The dawn of autonomous vehicles looms over the UK, as a code of practice for their use is officially drawn up. That means we’re going to see driverless cars being tested on British streets for the very first time in 2017.
The UK government has developed the world’s first driverless car code of practice, outlining the protocols that need to be in place for tests to take place on the nation’s roads.
The code of practice has been finalized with input from a variety of stakeholders, including UK AutoDrive and the GATEway consortia. It has also been confirmed which four UK cities tests will take place in: Bristol, Coventry, Milton Keynes and Greenwich in south-east London.
“We’re coordinating the trials technically and working with government to ensure that the legislation keeps pace with what the technologies need to do in order to facilitate this brave new world,” said Tim Armitage, project leader at the Autodrive Consortium.
“One of the things we will be doing is undertaking some acceptance surveys globally and in the UK to gauge public opinion around driverless technologies, and we’ll monitor how that changes over the three years of our project.”

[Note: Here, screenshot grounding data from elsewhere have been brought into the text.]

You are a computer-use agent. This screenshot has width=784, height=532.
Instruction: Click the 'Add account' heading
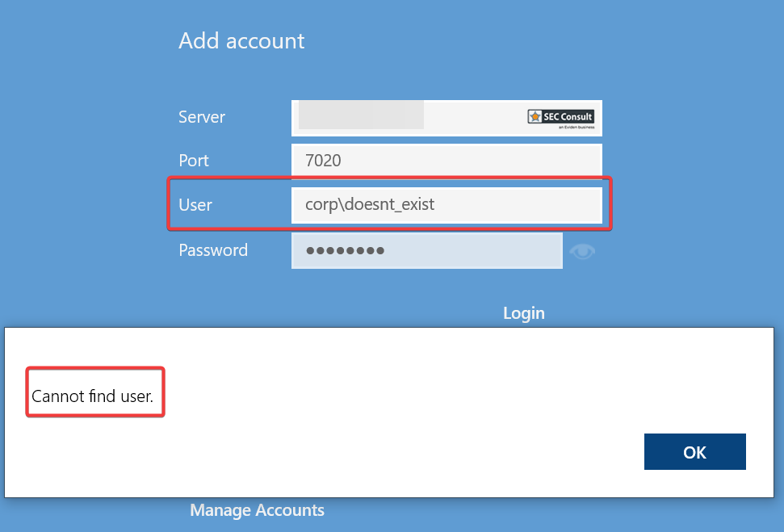tap(241, 40)

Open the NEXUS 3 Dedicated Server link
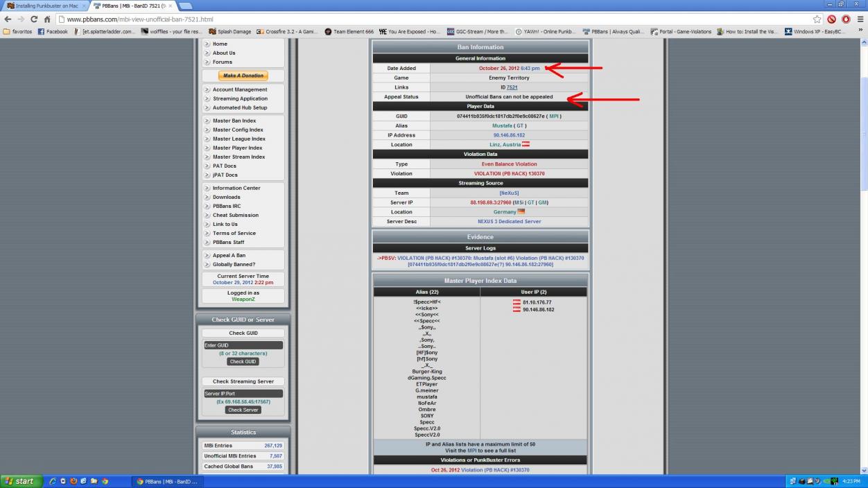pyautogui.click(x=509, y=222)
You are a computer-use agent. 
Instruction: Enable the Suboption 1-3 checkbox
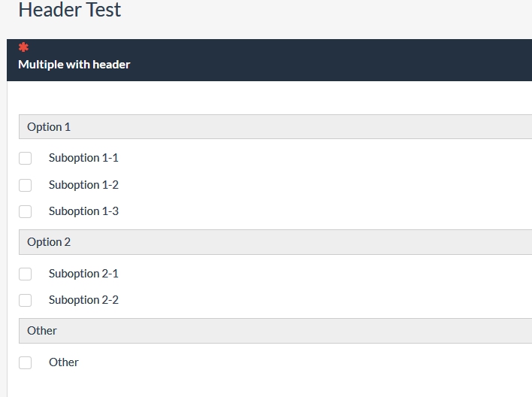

The code isn’t just the green light for driverless vehicles, but also clears testing for autonomous transportation pods – such as the Lutz Pathfinder – which is designed to travel on pavements.
By law, the pods must have someone who can remotely control them (but doesn’t need to be inside them) to bring them to a half in the event of a problem. Meanwhile the driverless vehicles must have a manual driver who can take over if the autonomous system fails.
The UK is playing catch-up with the US, where many car makers are already set to trial their autonomous vehicles. Amongst these is Google, which hits the roads this summer.